“Guerras Mediáticas”.


José Gabriel Barrenechea.

Hace ya casi un mes el periódico Granma reprodujo una caricatura publicada en el sitio digital Rebelión. En la misma se hacía, en tres imágenes, una supuesta historia de la evolución de las guerras en el siglo XX: Una ametralladora totalmente anacrónica, por su falta de sistema de enfriamiento para el cañón, imprescindible en aquellos años, representaba la naturaleza de la Primera Guerra Mundial; otra ametralladora, pero de las empleadas por los norteamericanos en Vietnam a finales de los sesenta, cumplía la misma función con respecto a la Segunda Guerra Mundial; y por último, una cámara de televisión, ya hoy obsoleta, servía para ilustrar la de una Tercera Guerra Mundial, en la que supuestamente ya vivimos.

Esta simplificación maniquea, y que por otra parte transparenta la escasa cultura del caricaturista, nos dice poco, o nada, de la verdadera evolución histórica de las guerras en los 100 años antecedentes, y sí mucho de las posiciones que ante libertades como las de expresión y pensamiento tienen ciertas izquierdas iberoamericanas.

Dejemos algo en claro: Guerra es toda aquella actividad violenta mediante la cual pretendemos imponer nuestras ideas o intereses por medio de la eliminación física, o en todo caso por medio del sometimiento bajo la amenaza de tal, de quienes se oponen a esos intereses o de quienes no coinciden con nuestras ideas; guerra no es nunca el intento de imponer nuestras ideas o intereses mediante la argumentación, así incluso los argumento empleados sean sofísticos, espurios.

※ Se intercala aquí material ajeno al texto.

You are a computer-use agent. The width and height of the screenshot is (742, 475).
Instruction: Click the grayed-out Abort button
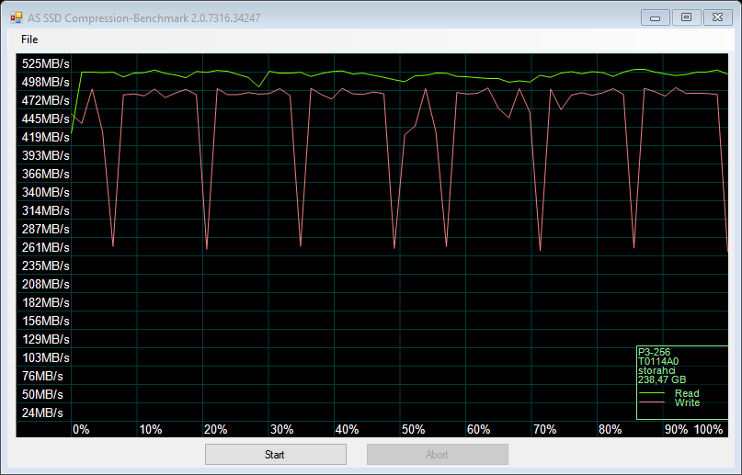coord(437,455)
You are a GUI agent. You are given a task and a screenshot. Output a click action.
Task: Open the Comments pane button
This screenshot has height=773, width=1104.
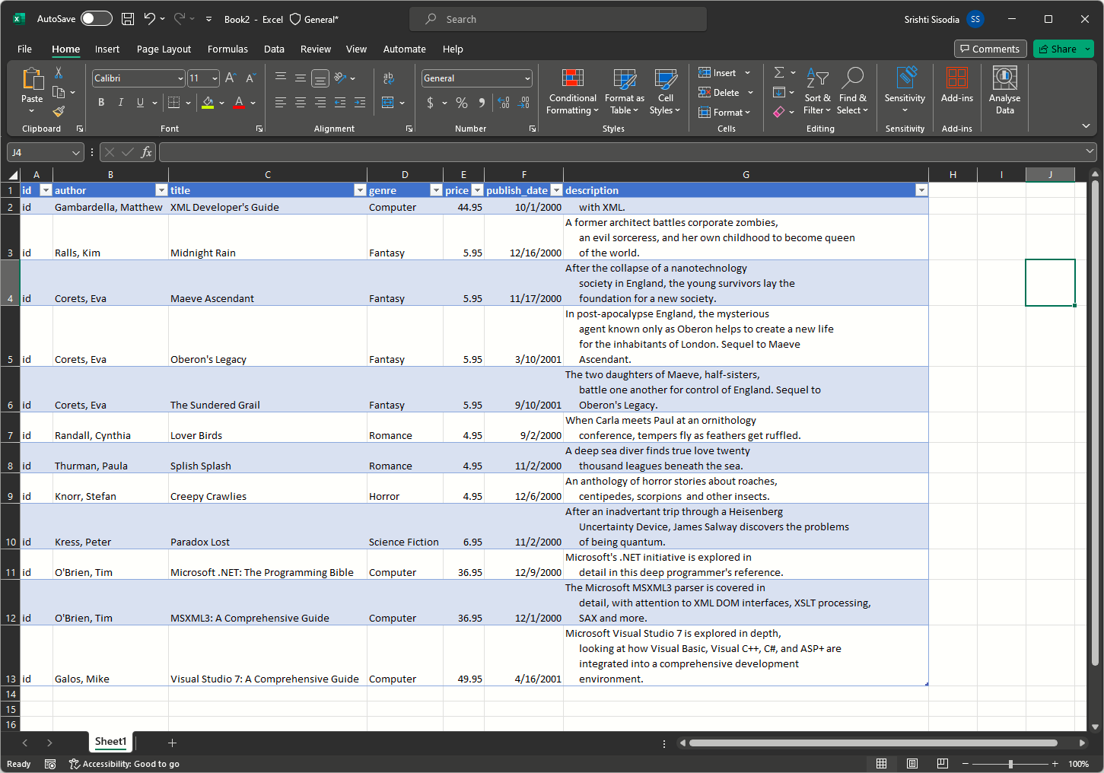[x=990, y=49]
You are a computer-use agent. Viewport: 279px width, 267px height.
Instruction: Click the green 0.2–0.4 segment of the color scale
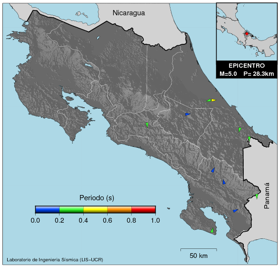71,210
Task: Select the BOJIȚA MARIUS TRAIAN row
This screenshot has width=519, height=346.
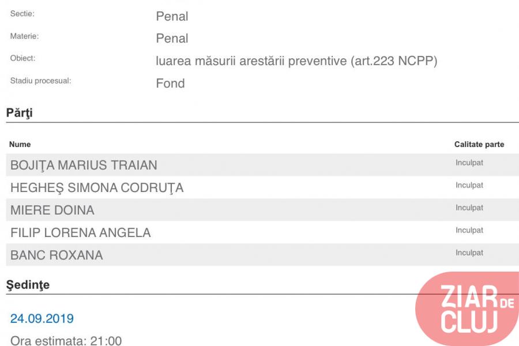Action: (x=262, y=164)
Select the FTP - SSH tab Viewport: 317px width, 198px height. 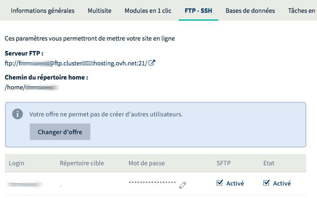(196, 10)
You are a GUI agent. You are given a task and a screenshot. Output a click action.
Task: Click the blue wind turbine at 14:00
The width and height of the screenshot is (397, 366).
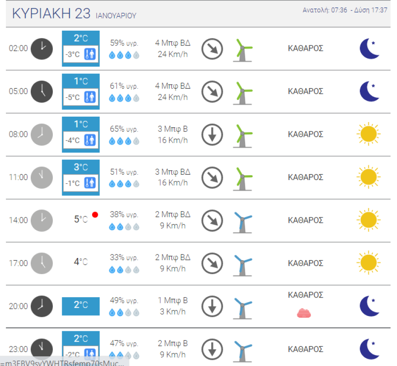pos(243,221)
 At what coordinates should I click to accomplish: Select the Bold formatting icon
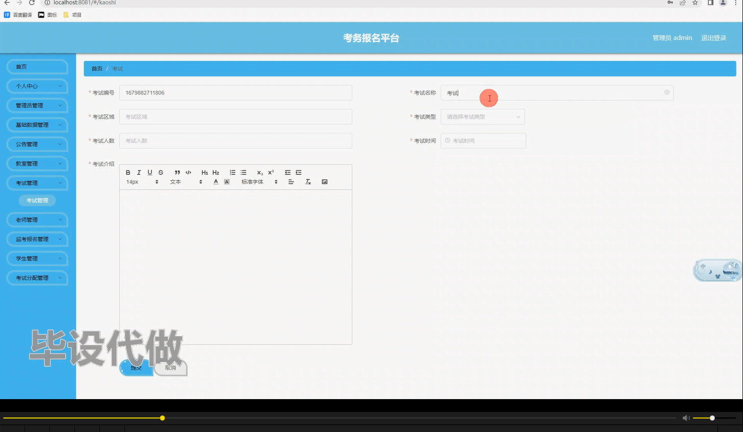click(x=128, y=172)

Los humanos siempre hemos tenido, y siempre tendremos diferencias de ideas o de intereses. Como tendencia constatable, la Historia avanza desde eras en que esas diferencias se resolvían mayormente mediante el uso de la violencia, hasta eras en que este mecanismo de “resolución” de aquellas es gradualmente sustituido por la transacción y el consenso. En este sentido, una correcta interpretación-otra de la caricatura no puede ser más optimista: Según la misma, por fin estamos por llegar a eseestado, utópico para tantos de nuestros ancestros, en que nuestras diferencias no se resuelven mediante la guerra, sino mediante campañas de prensa.En que más que enfrentar ejércitos en campos de batalla, se le pone enfrente a una ABC, y un CNN, un RussiaToday, o un Telesur.

Esta última, estoy seguro, habría sido la interpretación de un hombre tan devoto de la paz como Enmanuel Kant, quien si algo hubiera tenido que objetar, sería en todo caso la parcialidad burda de los medios en ambos bandos, el uso de los mismos recursos tendenciosos, tanto por CNN como por Telesur.

La otra interpretación, la pesimista que quiso transmitirnos el caricaturista, no en balde fue retransmitida por un medio del estado cubano. Porque sin dudas para el estado cubano una cámara si es un arma, tan poderosa como la bomba de neutrones, o más bien como la inocencia de un niño que nos advierte que el rey… ¡está desnudo! Un arma, como solo lo puede ser para todo aquel que pretenda mantener un control absoluto de los flujos de información e ideas desde, o hacia un determinado segmento de sociedad humana.

Solo quien teme perder el absoluto monopolio del control informativo, puede considerar un acto de guerra la interferencia mediática de otros.Porque privado de la posibilidad de mantener el aislamiento de sus sometidos, es muy probable que no le quede más remedio que emplear la fuerza para mantener la relación de subordinación, con sus correspondientes privilegios a su favor.

Hablar de guerra mediática es un mal precedente: Haciendo un uso malintencionado de una palabra tan temida por el género humano, y con razón, se le deja el camino abierto al posterior escamoteo de los dos derechos básicos, sobre los que se asientan todos los demás: el derecho al libre pensamiento, y el derecho a su libre emisión.No obstante, lo anterior, que podría pasar por una perogrullada, resulta no serlo para cierta izquierda iberoamericana; a la que uno no logra definir bien si es que les importan o no dichas libertades.

Un par de posiciones deben de quedar más allá de toda duda: Solo quienes practican ellos mismos los auro-tiñoseos, le temen a los zunzuneos; y ya que estamos de acuerdo en echar abajo otros bloqueos, no podemos detenernos ante ninguno, más que nada ante los informativos. ¿O no?